That must chafe, particularly when the rest of the Undying were filling their days with debauchery while Ferron still lived at the beck and call of the High Necromancer. Obedient as a dog.
What did he gain from it? Surely he was too intelligent to be so void of ambition. He had to be playing a long game. And if Helena could only deduce it, that would give her leverage, a means of manipulating him.
Or perhaps that was merely Helena’s vanity distorting her assessments—needing her captor to be cunning, because how pathetic was she, as his prisoner, if he was not?
She opened her mouth, wanting to prod, but reconsidered.
He smirked. “Analysing me again?”
Before she could reply, the sharp click of hurrying heels echoed down the hall. Helena moved to disappear, but Aurelia had already swept around the corner, her expression eager until she caught sight of Ferron.
Her eyes instantly narrowed, her lips pursing as she drew up, looking accusingly at them. The ringlets framing her face trembled.
“Are we all socialising together now?” she asked, her voice like sweetened arsenic.
“Just touring the house,” Ferron said, gesturing idly around the large hall, which was full of dusty portraits and busts of men who’d presumably been important members of the family.
Aurelia’s lips pressed together, turning white.
“I thought you had business today. You said your afternoon was quite full when I asked you to stop by the fundraiser.” She tossed her head, the perfect curls bouncing like springs. “And yet”—she was speaking through clenched teeth—“here you are, ‘touring the house.’ I thought we weren’t beholden to the Eternal Flame anymore.”
Helena stood very still.
Ferron’s eyes flicked upwards for a moment. “The High Necromancer was quite clear that this assignment takes precedence over everything else. Those are my orders.”
Aurelia gave a sharp, shattering laugh. “But you’ve already killed the rest of the Eternal Flame, so why does she matter?”
“Whatever the High Necromancer wishes to be done, I fulfil,” Ferron said with the impatience of someone who’d had this argument many times already. “If he wanted handmade paper clips, I’d do that with equal devotion.”
He wasn’t even looking at his wife anymore. His gaze passed over Aurelia’s head, staring at a mirror that reflected himself and Helena.

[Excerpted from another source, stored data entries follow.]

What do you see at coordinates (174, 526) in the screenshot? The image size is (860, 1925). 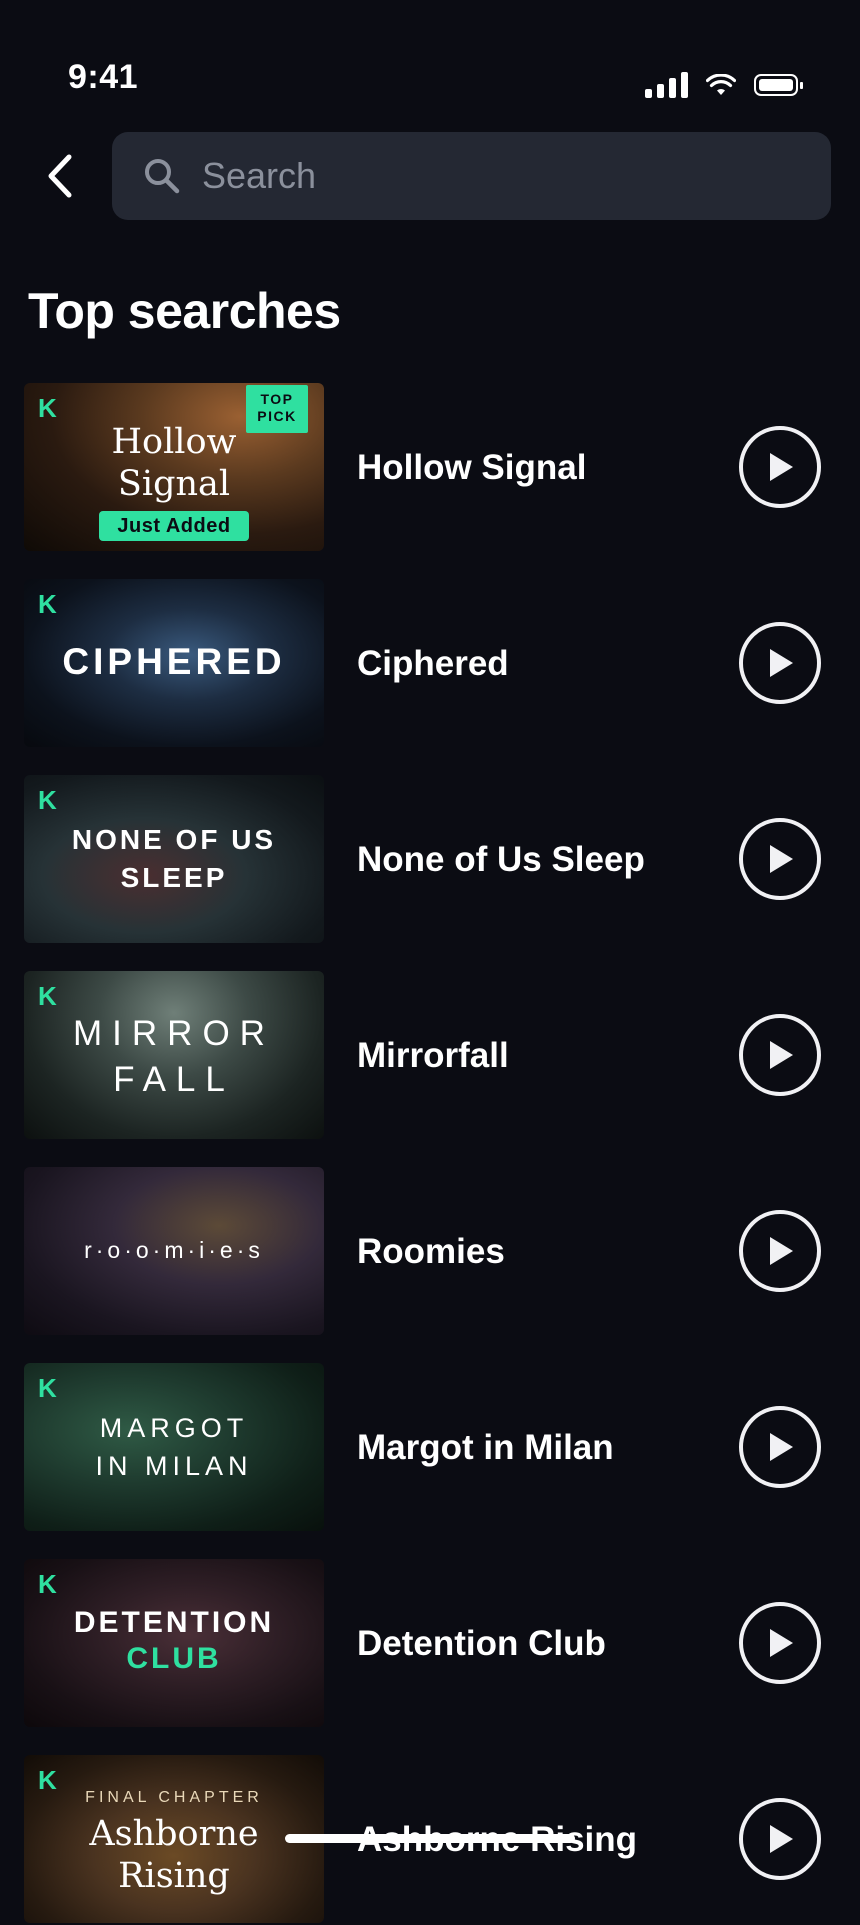 I see `just-added-badge: Just Added` at bounding box center [174, 526].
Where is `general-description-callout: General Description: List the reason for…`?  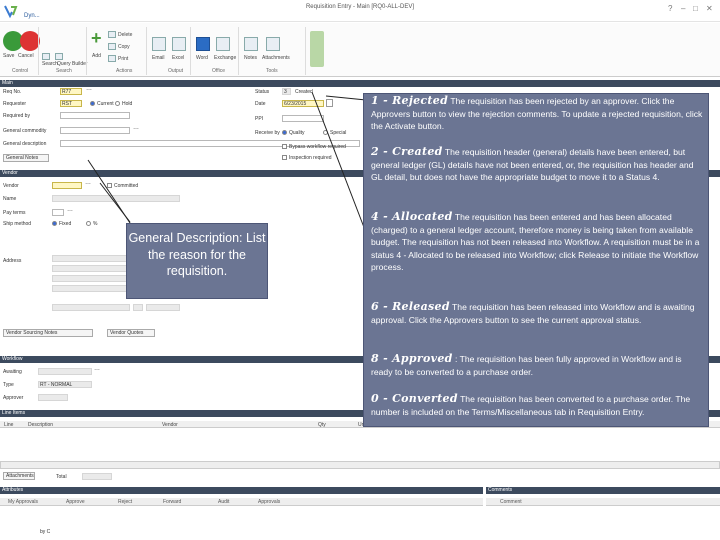
general-description-callout: General Description: List the reason for… is located at coordinates (197, 261).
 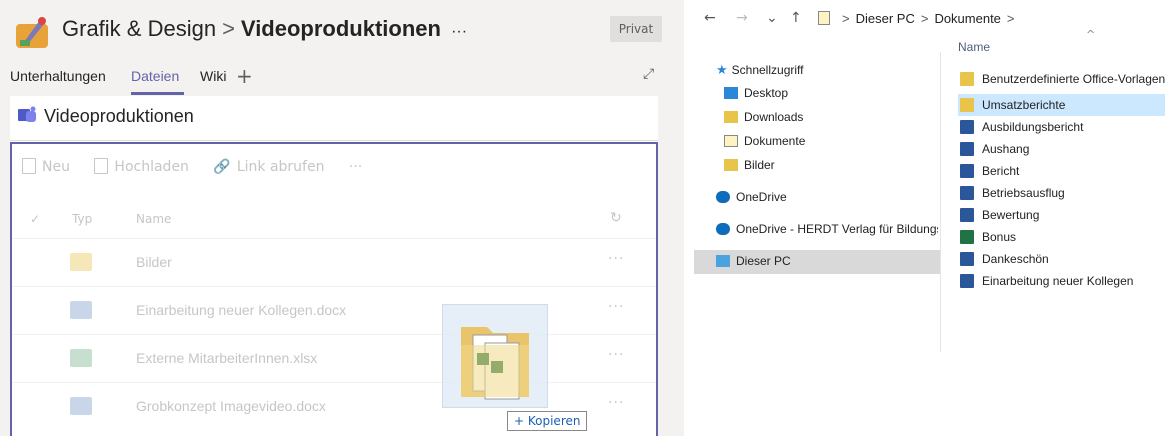 I want to click on list-item: Betriebsausflug, so click(x=1012, y=197).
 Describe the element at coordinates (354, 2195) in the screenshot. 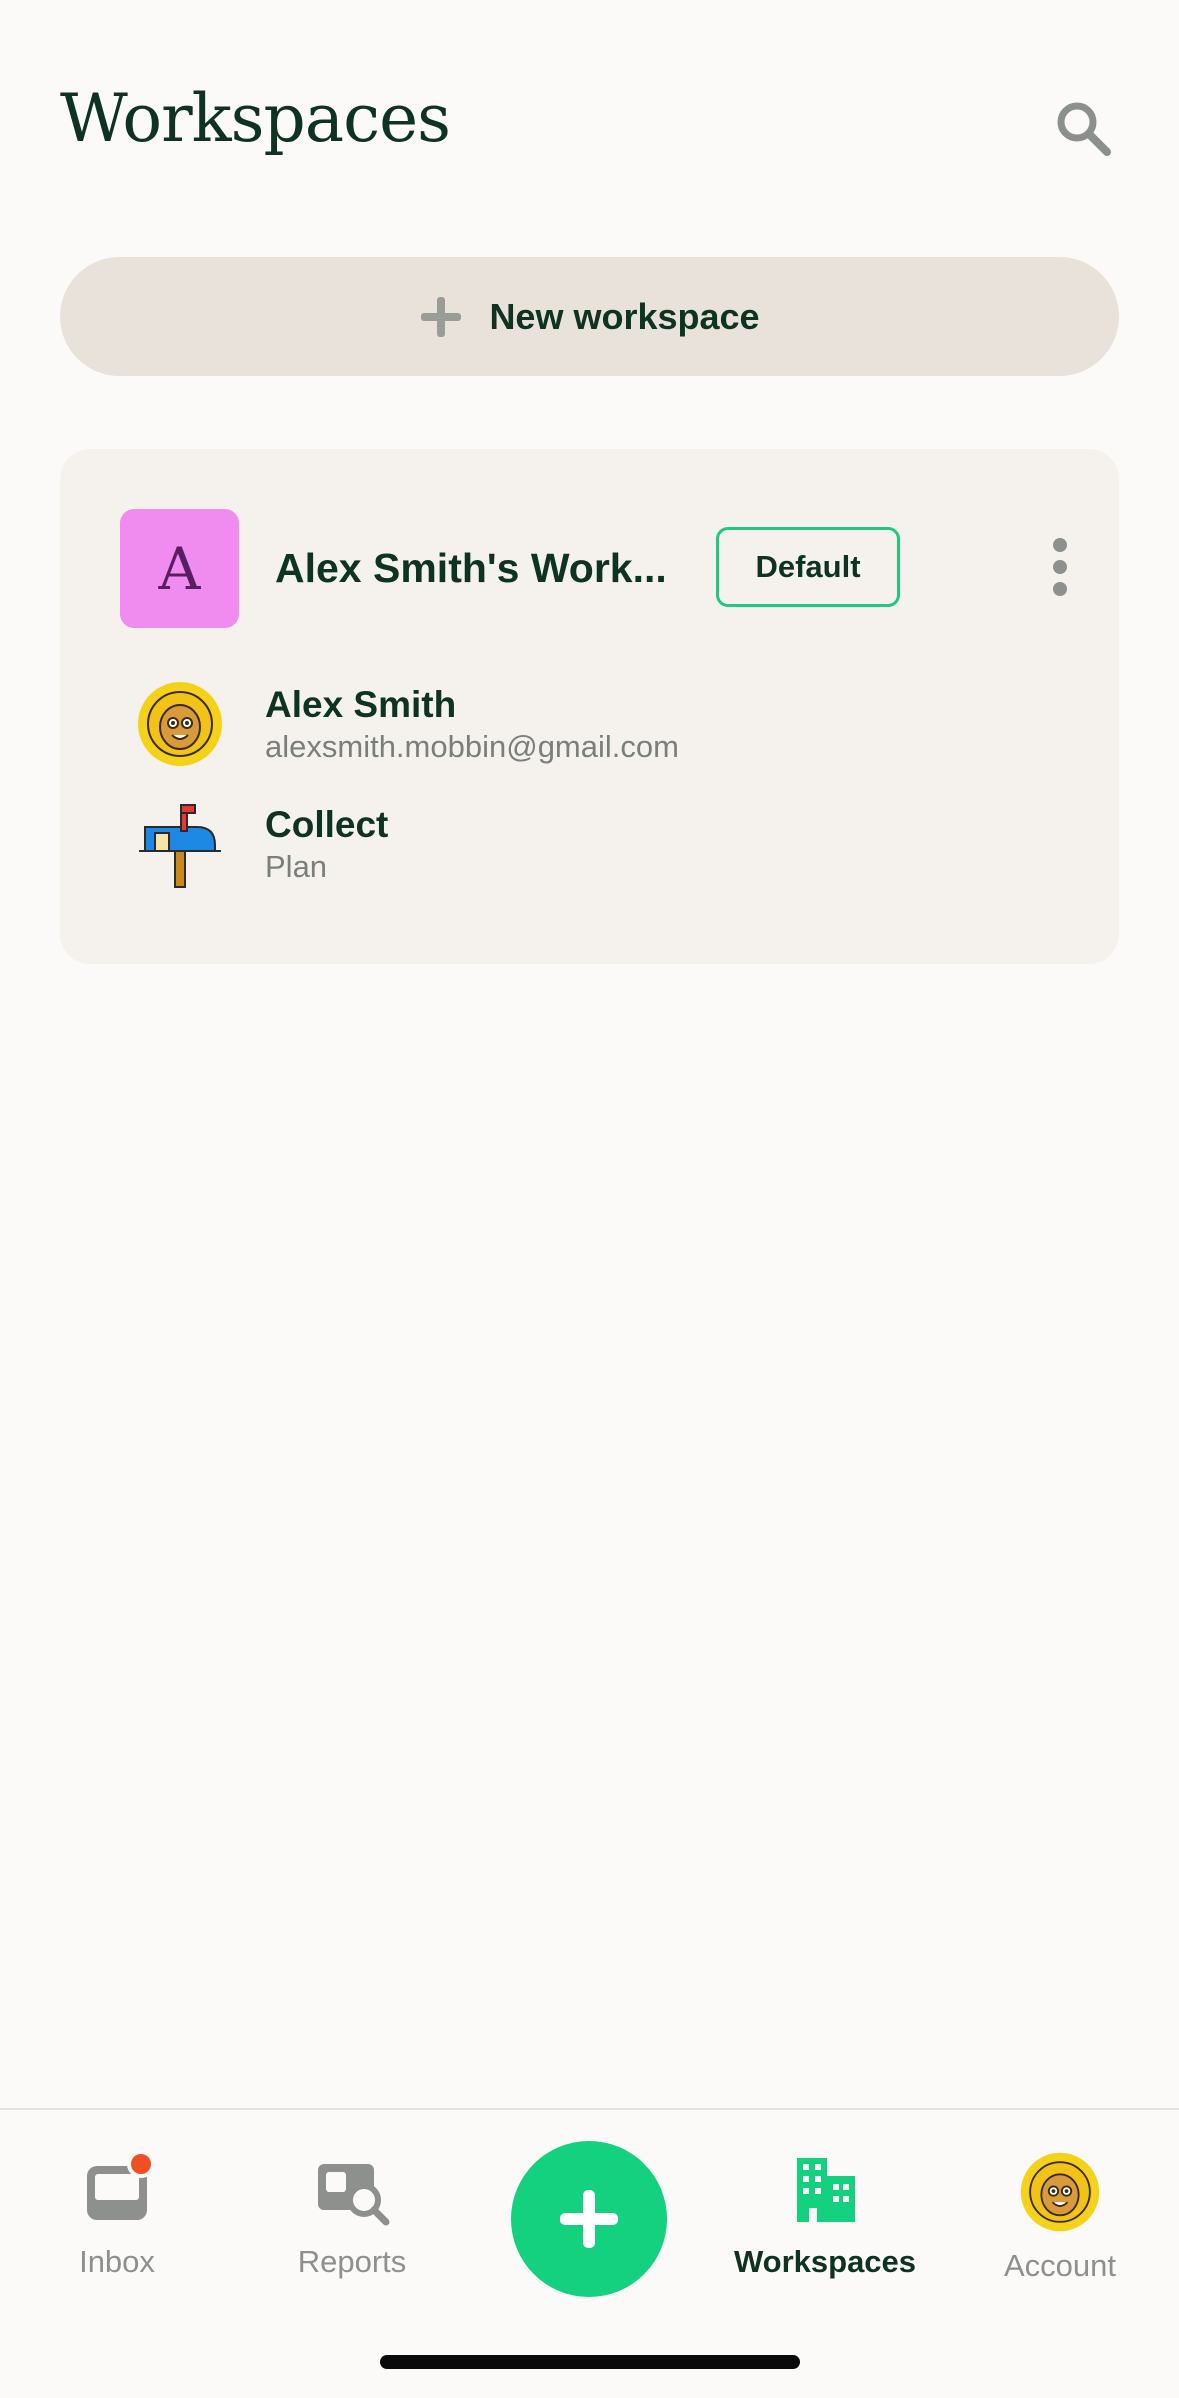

“Ah, and that’s supposed to explain why you spend so much time with her. And when you’re not, it’s the thralls following her.” Aurelia scoffed. “As if she’ll disappear otherwise.” She cast a hateful glare at Helena. “There’s no need to act as if she’s anything precious. I asked Stroud, and she told me: She was a nobody. No one’s coming for her, but you’re still hovering about like you’re hoarding her.”
Ferron gave a dark laugh, and a glint entered his eyes as they dropped from the mirror to Aurelia. Uncertainty flashed across her face, as if she was caught off guard by the weight of his attention.
“I thought you didn’t want to lay eyes on her, Aurelia.” The way he said his wife’s name was unnervingly intimate.
Aurelia flushed, the colour rising from her neck and staining her cheeks.
Ferron stepped towards her. “If you feel that I’m hoarding her, keeping her all to myself, perhaps I should include you more. She could have dinner with us. I could move her into our wing of the house, bring her when we visit the city. Perhaps we should have included her in that solstice photo that you bought.”
Aurelia was turning paler and paler.
“The world already knows she’s mine,” Ferron said, his words pointed, “but if you’d like, I can remind them. I wouldn’t want you to think I’m hiding anything, my dear.”
Aurelia trembled as if on the verge of imploding.
“I don’t care what you do with her, just keep her out of my sight!” She turned on her heel, storming away.
Ferron stared after her with a look of annoyance, then turned and directed his scowl at Helena.
“You irritate my wife,” he said.
“Seems I do,” she said blandly. “If you want to do something about it, you could kill me.”
He snorted, amusement lighting his face for an instant.
“Those tablets really do a number on you.”